Se volete capire Simeone basta leggere il suo libro: poche pagine ma dense. Il mio metodo per vincere, si intitola. Qui DPS spiega che sforzo viene prima di successo anche nel dizionario e che lo sforzo non è negoziabile, mai. Che leader si nasce perché hai una serie di caratteristiche diverse dagli altri: il leader cammina in modo diverso, guarda in modo diverso, trasmette qualcosa di diverso. Che la fortuna non esiste, tutto passa per il lavoro e la passione feroce. Che nelle difficoltà si diventa migliori. Che bisogna affrontare i problemi e prenderli di petto. Che si gioca e si vive sempre al limite.
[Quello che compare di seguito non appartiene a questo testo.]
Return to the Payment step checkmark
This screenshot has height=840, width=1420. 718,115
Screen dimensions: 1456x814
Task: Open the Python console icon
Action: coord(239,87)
Quindi state pure tranquilli, contenuti, al vostro posto. Voi Simeone non lo capirete mai. Non capirete mai chi non molla mai mai mai e poi mai. Chi esagera perché si danna e non ha pace. Chi è consapevole che se non dà tutto non dà niente, chi sa che se non dà tutto diventa mediocre e quindi è condannato a vivere sopra: sopra il livello del limitatore. Guardatelo mentre si prende il pacco e ve lo mostra. Scandalizzatevi. Ma non potrete fare altro, perché al suo posto, voi, non ci arriverete mai neanche vicini. Non lo capirete mai, non sarete mai DPS. Guardatelo entrare allo Stadium di Torino e poi guardatevi allo specchio: vedrete una differenza abissale. Voi camminate in modo normale, guardate in modo normale, trasmettete poco o niente. Vedrete la differenza tra chi è nell’Arena da una vita e di chi invece come voi l’arena (Allianz in questo caso) se la guarda alla tv. Come guardate una serie mentre sognate di essere un personaggio che non sarete mai. Così come non sarete mai Diego Pablo Simeone.